_Data items_

···

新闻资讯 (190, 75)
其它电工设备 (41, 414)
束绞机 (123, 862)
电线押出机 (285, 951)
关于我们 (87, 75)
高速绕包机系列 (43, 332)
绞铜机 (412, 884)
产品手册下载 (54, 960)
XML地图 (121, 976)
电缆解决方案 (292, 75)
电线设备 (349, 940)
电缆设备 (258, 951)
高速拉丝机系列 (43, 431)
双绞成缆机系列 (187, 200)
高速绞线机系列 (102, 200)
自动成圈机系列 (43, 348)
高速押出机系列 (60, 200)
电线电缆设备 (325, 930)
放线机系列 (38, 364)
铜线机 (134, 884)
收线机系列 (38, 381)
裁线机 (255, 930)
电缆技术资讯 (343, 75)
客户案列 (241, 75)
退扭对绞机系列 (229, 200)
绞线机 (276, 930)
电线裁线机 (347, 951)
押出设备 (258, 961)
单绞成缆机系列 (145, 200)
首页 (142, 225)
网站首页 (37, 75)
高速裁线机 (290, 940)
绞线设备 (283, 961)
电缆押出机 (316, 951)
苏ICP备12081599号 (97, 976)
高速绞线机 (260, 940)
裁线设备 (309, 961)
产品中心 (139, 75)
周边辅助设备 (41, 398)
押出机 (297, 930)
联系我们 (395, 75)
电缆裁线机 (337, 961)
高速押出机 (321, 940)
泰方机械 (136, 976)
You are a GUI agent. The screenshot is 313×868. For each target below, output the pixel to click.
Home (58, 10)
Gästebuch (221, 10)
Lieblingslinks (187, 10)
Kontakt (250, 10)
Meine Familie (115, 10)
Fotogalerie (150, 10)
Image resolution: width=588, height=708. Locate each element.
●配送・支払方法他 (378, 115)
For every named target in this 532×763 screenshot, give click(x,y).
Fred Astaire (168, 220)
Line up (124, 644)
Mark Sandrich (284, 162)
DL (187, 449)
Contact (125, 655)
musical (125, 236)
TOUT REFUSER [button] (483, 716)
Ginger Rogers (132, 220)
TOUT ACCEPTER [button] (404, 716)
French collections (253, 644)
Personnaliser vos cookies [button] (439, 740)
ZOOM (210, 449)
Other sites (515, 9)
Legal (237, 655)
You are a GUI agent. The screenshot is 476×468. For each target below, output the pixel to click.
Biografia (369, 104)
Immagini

···

Please arrange every line of the entries above as a Markdown table with two columns, "No." and "Entry", numbering the rows in order and skipping any blank lines.

_Final result_
| No. | Entry |
|---|---|
| 1 | 新闻资讯 (190, 75) |
| 2 | 其它电工设备 (41, 414) |
| 3 | 束绞机 (123, 862) |
| 4 | 电线押出机 (285, 951) |
| 5 | 关于我们 (87, 75) |
| 6 | 高速绕包机系列 (43, 332) |
| 7 | 绞铜机 (412, 884) |
| 8 | 产品手册下载 (54, 960) |
| 9 | XML地图 (121, 976) |
| 10 | 电缆解决方案 (292, 75) |
| 11 | 电线设备 (349, 940) |
| 12 | 电缆设备 (258, 951) |
| 13 | 高速拉丝机系列 (43, 431) |
| 14 | 双绞成缆机系列 (187, 200) |
| 15 | 高速绞线机系列 (102, 200) |
| 16 | 自动成圈机系列 (43, 348) |
| 17 | 高速押出机系列 (60, 200) |
| 18 | 电线电缆设备 (325, 930) |
| 19 | 放线机系列 (38, 364) |
| 20 | 铜线机 (134, 884) |
| 21 | 收线机系列 (38, 381) |
| 22 | 裁线机 (255, 930) |
| 23 | 电缆技术资讯 (343, 75) |
| 24 | 客户案列 (241, 75) |
| 25 | 退扭对绞机系列 (229, 200) |
| 26 | 绞线机 (276, 930) |
| 27 | 电线裁线机 (347, 951) |
| 28 | 押出设备 (258, 961) |
| 29 | 单绞成缆机系列 (145, 200) |
| 30 | 首页 (142, 225) |
| 31 | 网站首页 (37, 75) |
| 32 | 高速裁线机 (290, 940) |
| 33 | 绞线设备 (283, 961) |
| 34 | 电缆押出机 (316, 951) |
| 35 | 苏ICP备12081599号 (97, 976) |
| 36 | 高速绞线机 (260, 940) |
| 37 | 裁线设备 (309, 961) |
| 38 | 产品中心 (139, 75) |
| 39 | 周边辅助设备 (41, 398) |
| 40 | 押出机 (297, 930) |
| 41 | 联系我们 (395, 75) |
| 42 | 电缆裁线机 (337, 961) |
| 43 | 高速押出机 (321, 940) |
| 44 | 泰方机械 (136, 976) |
| 45 | You are a GUI agent. The screenshot is 313×868. For each target below, output the pixel to click. |
| 46 | Home (58, 10) |
| 47 | Gästebuch (221, 10) |
| 48 | Lieblingslinks (187, 10) |
| 49 | Kontakt (250, 10) |
| 50 | Meine Familie (115, 10) |
| 51 | Fotogalerie (150, 10) |
| 52 | Image resolution: width=588, height=708. Locate each element. |
| 53 | ●配送・支払方法他 (378, 115) |
| 54 | For every named target in this 532×763 screenshot, give click(x,y). |
| 55 | Fred Astaire (168, 220) |
| 56 | Line up (124, 644) |
| 57 | Mark Sandrich (284, 162) |
| 58 | DL (187, 449) |
| 59 | Contact (125, 655) |
| 60 | musical (125, 236) |
| 61 | TOUT REFUSER [button] (483, 716) |
| 62 | Ginger Rogers (132, 220) |
| 63 | TOUT ACCEPTER [button] (404, 716) |
| 64 | French collections (253, 644) |
| 65 | Personnaliser vos cookies [button] (439, 740) |
| 66 | ZOOM (210, 449) |
| 67 | Other sites (515, 9) |
| 68 | Legal (237, 655) |
| 69 | You are a GUI agent. The screenshot is 476×468. For each target below, output the pixel to click. |
| 70 | Biografia (369, 104) |
| 71 | Immagini |